Só tive tempo de gritar pro Rupert: “sai daí, vou derrubar tudo!”, antes de dar com o fêmur com toda a força em algumas pedras e areia solta no teto à frente. E mais uma vez o mundo desabou…mas na cabeça do bicho. Pra dair dali, duas opções: o corredor que podia ter a família do tentaculudo… e o desabamento. A parede que derrubei fazia a escalada ser fácil, quando mais uma vez os olhos de Rupert vislumbraram riquezas..

Um pequeno baú…de Prata. Sim, um baú feito de prata. Nunca tinha visto isso. Como sou mais forte, me arrisquei no corredor e peguei o baú. Quando começávamos a escalar de volta, uma pequena pedra de funda voa buraco abaixo, caindo a nossos pés. Nossos companheiros achavam que a gente tinha morrido, e estavam atacando? Era pior que isso…

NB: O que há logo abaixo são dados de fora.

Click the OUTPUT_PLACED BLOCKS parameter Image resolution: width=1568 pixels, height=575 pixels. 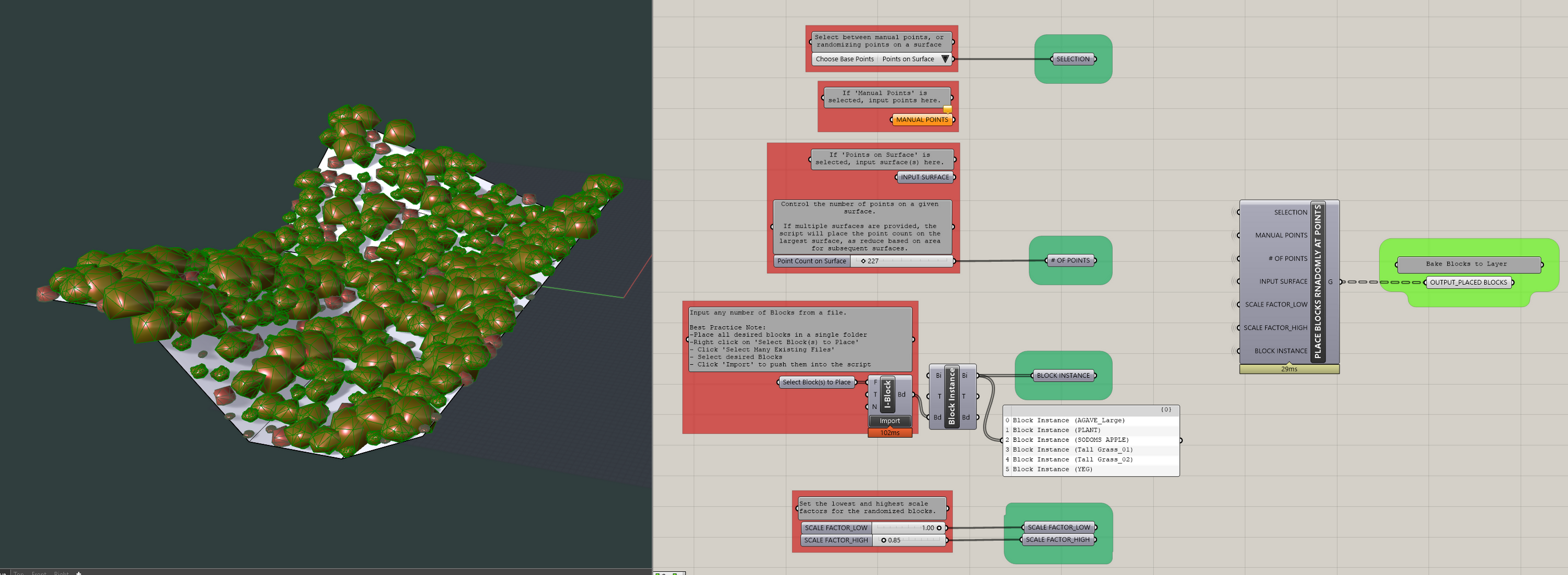tap(1468, 282)
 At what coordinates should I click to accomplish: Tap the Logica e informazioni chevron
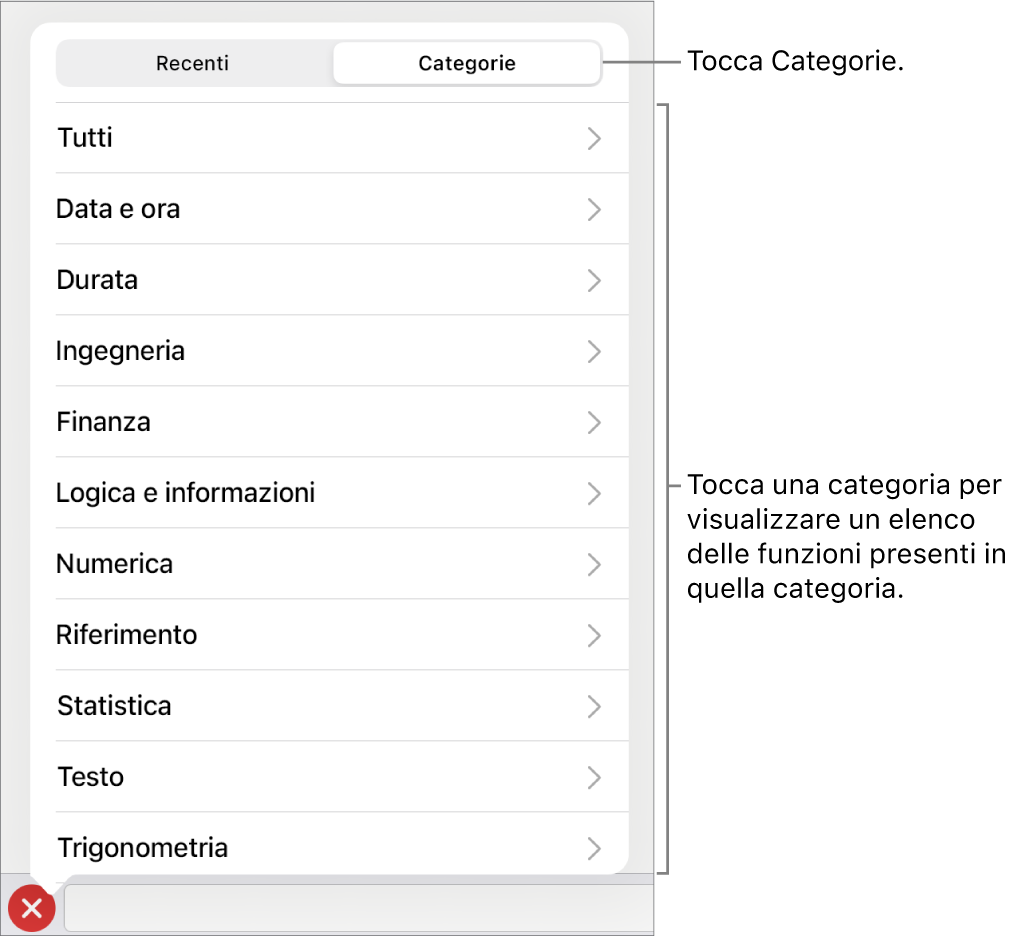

Quando saímos do buraco, a coisa vermelha tinha sumido. Nossos companheiros estavam em cima da duna firme, do outro lado. Fomos até eles, e descobrimos a verdade: não era uma construção como pensamos, mas uma criatura, que anda por debaixo das areias. Como os peludinhos m as muito maior, muito mais perigoso.

Discutimos o que fazer, eo grupo se separou por um momento: Nossos companheiros de fora tinham visto uma nuvem de umidade passar pela duna de areia negra…um sinal de água à frente. Mas tinha um grande problema: eles observavam a criatura se movendo sob a terra até um certo ponto.

Eles não queriam dar a volta na duna de areias Negras por medo de serem vítimas de uma emboscada. Mas o baú me deixava pesado, e não ia arriscar uma escalada difícil…ou outro buraco e outra criatura. Preferi me arriscar a dar a volta.

No final, valeu a pena. A criatura já estava longe e passei sem muitos problemas. Fahrir levou um tombo na descida da duna que quase o mata. Mas, nessa hora, o peso do dia longo de viagem e o esforço feito por todos se fez presente entre nós: às bocas secas, o corpo dormente, a ameaça da sede drenando nossas forças.

E não tínhamos água. Mas tínhamos vinho, que iria molhar nossa boca mas nnão matar nossa sede…a não ser que o álcool saísse. E foi o que fizemos: com a ajuda de uma tocha, esquentamos a ânfora de vinho até que o álcool se evaporasse. Suco de uva quente é melhor que nada. E parecia que havia água à frente.

Com cuidado, avançamos até um dos lados temporários do deserto. Tudo tem de ser ligeiro: a água se evapora rápido, era encher os cantis antes que fosse tarde. Me deram uma corda, pra eu amarrar os cantis e arremessar no meio da água, não dá pra entrar lá com ela quase fervendo. Foi quando vimos uma criatura na água.

Ela estava de bruços, aparentemente morta. Quando nos aproximamos, ela se levantou para nos atacar. Eu tentei derrubá-la, mas foi Fahrir quem desferiu o golpe que desmontou o esqueleto. Eu consegui puxar ele pra margem pra podermos pilhar seus pertences.

A tarde já começava a avançar, e a hora da escuridão no por do sol. Precisávamos buscar abrigo, e um casebre de pedra foi o nosso refúgio por aquela noite. Eu consegui encaixar a porta arrancada, deixando nosso descanso o mais seguro possível no deserto. Lá, dividimos a comida e a camaradagem silenciosa de companheiros de armas após um dia de batalha bem sucedido.

É Alfar, eu sobrevivi. E consegui coisas ainda por cima: Rupert me presenteou com uma espada curta, de ferro, veja só…FERRO. Moedas de cobre e prata. Do esqueleto, consegui uma cota de malha. Preciso levar num ferreiro pra consertar, mas é uma proteção. E o baú. Ainda não consegui abrir, mas irei. E só os deuses sabem que tesouros ele guarda. E quanto ele vale.

Sim, foi um bom primeiro dia pra se contar.